» Your objective
Nothing belongs in the answer except the lines of the material that include "target".

» Exercise input
::::::
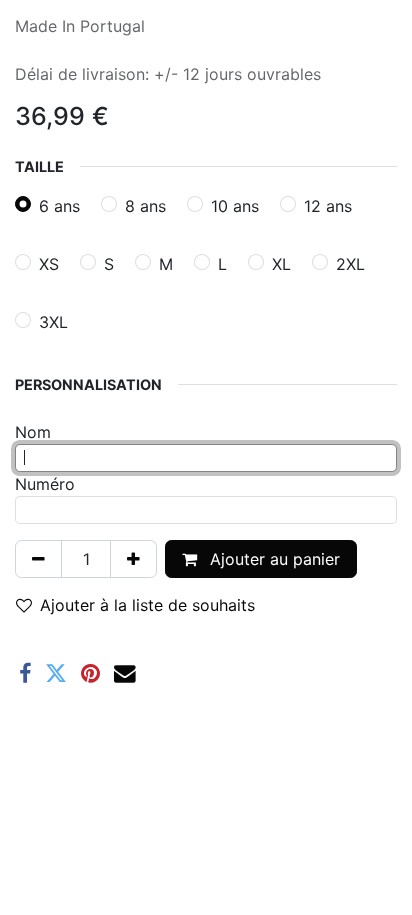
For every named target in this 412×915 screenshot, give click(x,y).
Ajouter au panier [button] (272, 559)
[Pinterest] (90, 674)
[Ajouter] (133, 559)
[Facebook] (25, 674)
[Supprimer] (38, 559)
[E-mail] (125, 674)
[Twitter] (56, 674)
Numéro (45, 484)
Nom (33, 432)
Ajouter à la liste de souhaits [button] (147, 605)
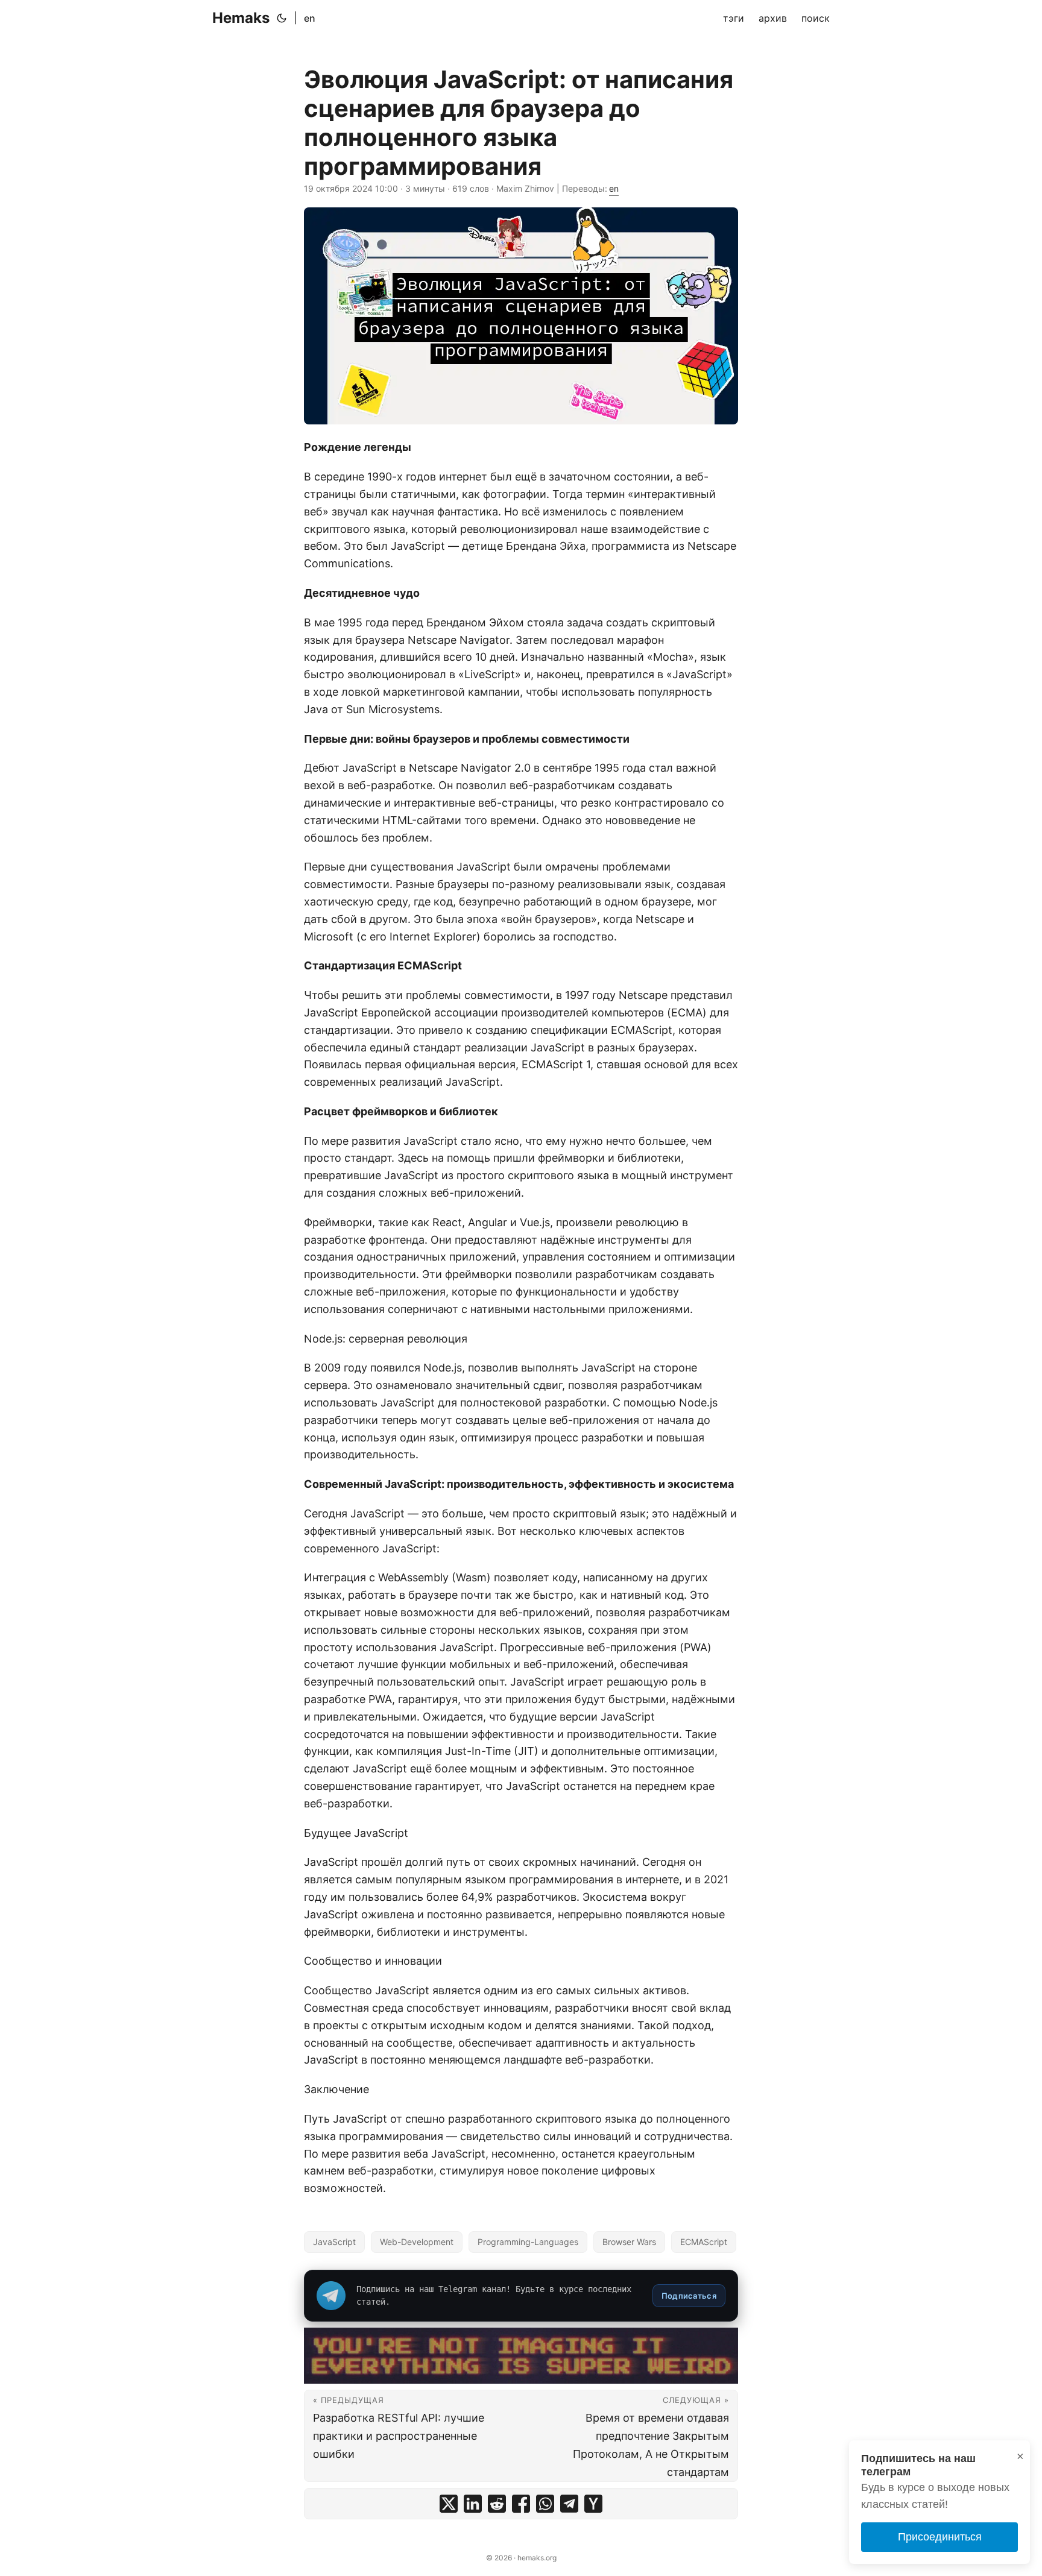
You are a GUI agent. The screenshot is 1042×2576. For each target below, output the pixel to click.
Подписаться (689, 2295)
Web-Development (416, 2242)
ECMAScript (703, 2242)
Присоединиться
::::::
» Exercise answer
For every named target in this 412×915 screenshot, give click(x,y).
You are a GUI agent. The screenshot is 1042×2576. For each target below, output the pixel to click.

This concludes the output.